Pada kalimat pernyataan “Pada kalimat Muqaddimah beliau menulis:” jelas kembali atau “dhamir”-nya kepada KH. Hasyim Asy’ari. Padahal kitab tersebut ditulis oleh KH. Muhammad Ishomuddin Hadziq atau dikenal dengan sebutan Gus Ishom. Gus Ishom merupakan Cucu Syaikh KH. Hasyim Asy’ari, pendiri pondok pesantren Tebuireng Jombang, sekaligus tokoh pendiri organisasi Islam terbesar di Indonesia, Nahdhatul Ulama. Muhammad Ishomuddin Hadziq merupakan putra pertama dari tiga bersaudara tunggal ayah-ibu. Adik setelahnya bernama Fahmi Amrullah dan yang terakhir bernama Zakki (Lihat: Samsul Munir Amin, Karomah Para Kiai, Yogyakarta: Penerbit Pustaka Pesantren, 2008).

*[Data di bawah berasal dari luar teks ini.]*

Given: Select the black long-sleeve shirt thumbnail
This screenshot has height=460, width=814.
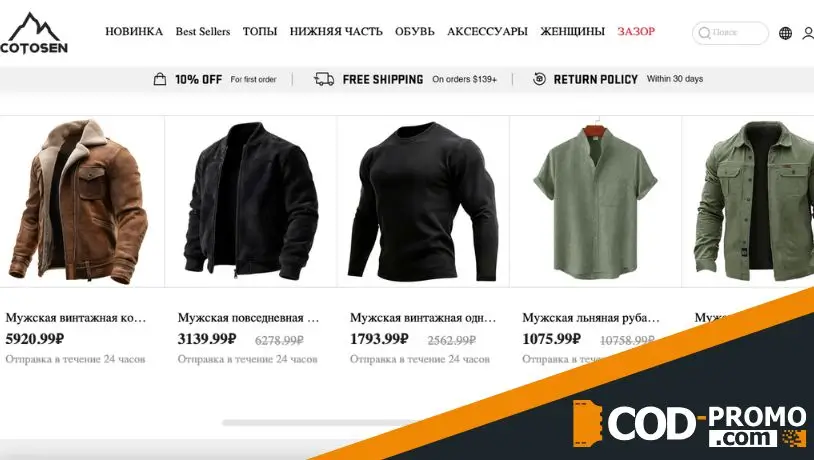Looking at the screenshot, I should point(423,201).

Berikut lampiran foto kitab yang dimaksud Rifqi:

       Irsyadul Mu’minin Ila Sirati Sayyidil Mursalin        Wa Man Tabi’ahu Minas Shohabati Wat Tabi’in           karya KH. Muhammad Ishomuddin Hadziq

Sejatinya kesalahan pencatutan oleh Rifqi ini pernah dilakukan oleh Choirul Anam, di mana Choirul Anam menulis dengan percaya diri sebagai berikut: “KH. Hasyim Asy’ari dan Khilafah”. Menurut KH. Hasyim Asy’ari, sistem pengaturan umat Islam adalah Khilafah. Inilah yang terjadi pada generasi salafus sholih kita. Hal ini misalnya kita temukan pada kitab beliau yang berjudul: Irsyadul Mu’minin Ila Sirati Sayyidil Mursalin Wa Man Tabi’ahu Minas Shohabati Wat Tabi’in pada bab Kaifa Kaana Aslaafuna Ma’a Allah, hal 29-30. Berikut ini terjemahan bebasnya, juga disertakan teks asli dalam bahasa Arab. (Lihat link berikut: Kembali, pejuang Khilafah berdusta atas nama KH. Hasyim Asy’ari).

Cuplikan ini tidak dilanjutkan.